(Some entries)

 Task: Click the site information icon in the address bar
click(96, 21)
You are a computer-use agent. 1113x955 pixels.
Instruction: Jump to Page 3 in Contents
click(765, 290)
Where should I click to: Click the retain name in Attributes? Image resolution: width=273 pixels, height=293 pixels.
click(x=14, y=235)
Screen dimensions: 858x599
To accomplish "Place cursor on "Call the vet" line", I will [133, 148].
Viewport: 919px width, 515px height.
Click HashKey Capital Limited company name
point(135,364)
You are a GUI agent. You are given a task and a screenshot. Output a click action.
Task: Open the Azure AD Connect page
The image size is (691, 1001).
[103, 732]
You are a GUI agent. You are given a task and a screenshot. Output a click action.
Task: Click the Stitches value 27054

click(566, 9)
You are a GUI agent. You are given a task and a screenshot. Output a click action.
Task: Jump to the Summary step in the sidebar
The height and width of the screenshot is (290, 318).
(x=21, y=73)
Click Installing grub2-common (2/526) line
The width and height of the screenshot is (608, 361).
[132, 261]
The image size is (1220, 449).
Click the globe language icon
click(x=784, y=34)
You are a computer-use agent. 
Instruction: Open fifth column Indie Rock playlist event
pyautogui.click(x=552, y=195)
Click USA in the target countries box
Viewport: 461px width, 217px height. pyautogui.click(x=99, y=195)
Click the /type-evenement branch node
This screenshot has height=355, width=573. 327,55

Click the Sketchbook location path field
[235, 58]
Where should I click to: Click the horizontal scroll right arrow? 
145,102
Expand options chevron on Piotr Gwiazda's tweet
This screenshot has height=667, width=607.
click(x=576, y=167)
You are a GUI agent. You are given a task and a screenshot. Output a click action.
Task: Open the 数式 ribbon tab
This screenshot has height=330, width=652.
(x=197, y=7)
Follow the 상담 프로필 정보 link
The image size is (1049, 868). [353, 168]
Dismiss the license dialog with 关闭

### Request
Reproduce the entries above, switching each occurrence of "Instruction" to "Command" and leaving everything else unchanged.

### Exercise solution
 Task: Click the site information icon in the address bar
click(96, 21)
You are a computer-use agent. 1113x955 pixels.
Command: Jump to Page 3 in Contents
click(765, 290)
Where should I click to: Click the retain name in Attributes? Image resolution: width=273 pixels, height=293 pixels.
click(x=14, y=235)
Screen dimensions: 858x599
To accomplish "Place cursor on "Call the vet" line", I will [133, 148].
Viewport: 919px width, 515px height.
Click HashKey Capital Limited company name
point(135,364)
You are a GUI agent. You are given a task and a screenshot. Output a click action.
Task: Open the Azure AD Connect page
The image size is (691, 1001).
[103, 732]
You are a GUI agent. You are given a task and a screenshot. Output a click action.
Task: Click the Stitches value 27054

click(566, 9)
You are a GUI agent. You are given a task and a screenshot. Output a click action.
Task: Jump to the Summary step in the sidebar
The height and width of the screenshot is (290, 318).
(x=21, y=73)
Click Installing grub2-common (2/526) line
The width and height of the screenshot is (608, 361).
[132, 261]
The image size is (1220, 449).
Click the globe language icon
click(x=784, y=34)
You are a computer-use agent. 
Command: Open fifth column Indie Rock playlist event
pyautogui.click(x=552, y=195)
Click USA in the target countries box
Viewport: 461px width, 217px height. pyautogui.click(x=99, y=195)
Click the /type-evenement branch node
This screenshot has height=355, width=573. 327,55

Click the Sketchbook location path field
[235, 58]
Where should I click to: Click the horizontal scroll right arrow? 
145,102
Expand options chevron on Piotr Gwiazda's tweet
This screenshot has height=667, width=607.
click(x=576, y=167)
You are a GUI agent. You are given a task and a screenshot. Output a click action.
Task: Open the 数式 ribbon tab
This screenshot has height=330, width=652.
(x=197, y=7)
Follow the 상담 프로필 정보 link
The image size is (1049, 868). [353, 168]
Dismiss the license dialog with 关闭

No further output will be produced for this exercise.